++++ Extracted text ++++

Has the spinning wheel a message for America? Can it serve as a counter weapon to the atom bomb?" he asked.
"I do feel" replied Gandhi that it has a message for the USA and the whole world. But it cannot be until India has demonstrated to the world that it has made the spinning wheel its own, which it has not done today. The fault is not of the wheel. I have not the slightest doubt that the saving of India and of the word lies in the wheel. If India became the slave of the machine, then, I say, heaven save the world."
Asked as to how it would be possible to destroy Hitlerism by nonviolence, Gandhi said that that was what we had to find out. Otherwise, if they depended upon superior violence in order to destroy violence of the Hitlerism type, then small nations would have hardly any chance of survival. So that nonviolence alone was the only guarantee of protection against heaviest odds. Unless we could develop this courage and this type of resistance, democracy could never survive.

++++ Dataset extract ++++

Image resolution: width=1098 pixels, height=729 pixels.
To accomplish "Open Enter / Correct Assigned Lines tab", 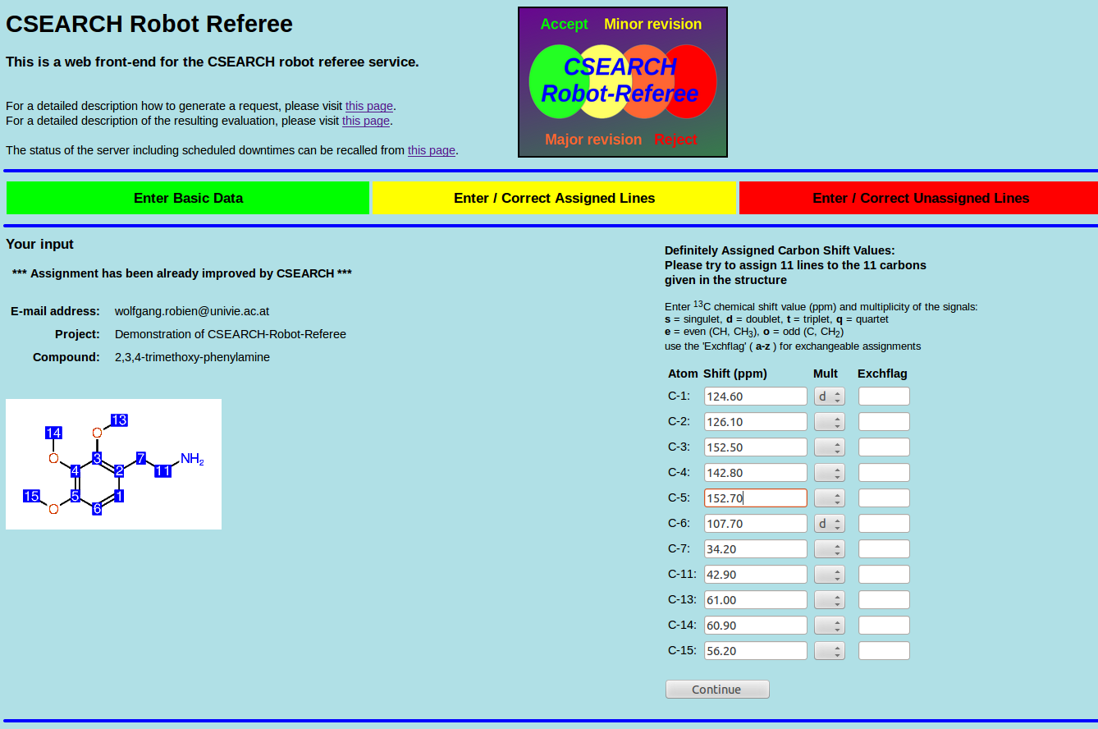I will coord(554,198).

++++

Challenge = Edit the Gandhi text, starting at "Asked as to" and ending at "could never survive.", so that "non-violence" replaces "nonviolence". The material has no connection to the Gandhi text.

Output of the exercise =
Asked as to how it would be possible to destroy Hitlerism by non-violence, Gandhi said that that was what we had to find out. Otherwise, if they depended upon superior violence in order to destroy violence of the Hitlerism type, then small nations would have hardly any chance of survival. So that non-violence alone was the only guarantee of protection against heaviest odds. Unless we could develop this courage and this type of resistance, democracy could never survive.